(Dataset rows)
::::::::::
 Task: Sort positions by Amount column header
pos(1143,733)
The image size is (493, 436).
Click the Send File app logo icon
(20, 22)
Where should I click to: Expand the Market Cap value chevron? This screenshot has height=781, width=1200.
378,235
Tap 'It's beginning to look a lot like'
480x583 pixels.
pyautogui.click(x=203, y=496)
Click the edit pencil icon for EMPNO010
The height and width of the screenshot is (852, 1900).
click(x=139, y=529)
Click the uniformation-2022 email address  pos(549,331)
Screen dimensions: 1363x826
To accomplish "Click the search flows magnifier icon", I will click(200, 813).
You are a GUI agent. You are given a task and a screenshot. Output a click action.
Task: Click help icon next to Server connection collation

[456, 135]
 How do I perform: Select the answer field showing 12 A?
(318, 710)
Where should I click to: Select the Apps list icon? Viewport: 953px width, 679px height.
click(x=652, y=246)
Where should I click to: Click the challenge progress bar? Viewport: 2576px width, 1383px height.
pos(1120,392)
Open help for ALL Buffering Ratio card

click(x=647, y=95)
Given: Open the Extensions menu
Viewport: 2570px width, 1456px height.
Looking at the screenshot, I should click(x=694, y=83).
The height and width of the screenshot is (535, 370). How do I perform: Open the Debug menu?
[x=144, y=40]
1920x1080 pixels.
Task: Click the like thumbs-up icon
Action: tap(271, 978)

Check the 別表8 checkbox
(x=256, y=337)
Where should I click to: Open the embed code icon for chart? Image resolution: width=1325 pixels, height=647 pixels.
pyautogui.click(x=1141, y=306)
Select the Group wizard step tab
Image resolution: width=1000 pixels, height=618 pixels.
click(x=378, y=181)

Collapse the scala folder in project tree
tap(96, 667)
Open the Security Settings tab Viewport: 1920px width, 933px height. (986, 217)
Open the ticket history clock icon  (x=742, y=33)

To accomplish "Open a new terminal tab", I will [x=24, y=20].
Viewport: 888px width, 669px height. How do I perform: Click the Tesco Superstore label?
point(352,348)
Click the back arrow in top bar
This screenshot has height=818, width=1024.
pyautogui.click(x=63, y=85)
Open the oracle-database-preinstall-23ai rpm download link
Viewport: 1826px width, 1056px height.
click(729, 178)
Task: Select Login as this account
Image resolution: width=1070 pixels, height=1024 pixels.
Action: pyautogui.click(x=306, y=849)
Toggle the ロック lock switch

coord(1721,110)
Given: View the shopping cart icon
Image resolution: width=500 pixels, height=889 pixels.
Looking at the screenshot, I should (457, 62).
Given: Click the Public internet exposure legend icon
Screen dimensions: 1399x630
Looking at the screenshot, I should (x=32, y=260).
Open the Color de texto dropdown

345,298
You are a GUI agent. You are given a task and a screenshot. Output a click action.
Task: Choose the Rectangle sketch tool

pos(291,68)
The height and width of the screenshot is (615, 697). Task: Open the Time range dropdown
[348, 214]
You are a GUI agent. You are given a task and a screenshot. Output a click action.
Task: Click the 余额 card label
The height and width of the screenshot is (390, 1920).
::::::::::
Copy everything from the line containing "Where should I click to: Open" down to the line containing "tap(96, 667)", reproducing those lines without changes.

Where should I click to: Open the embed code icon for chart? Image resolution: width=1325 pixels, height=647 pixels.
pyautogui.click(x=1141, y=306)
Select the Group wizard step tab
Image resolution: width=1000 pixels, height=618 pixels.
click(x=378, y=181)

Collapse the scala folder in project tree
tap(96, 667)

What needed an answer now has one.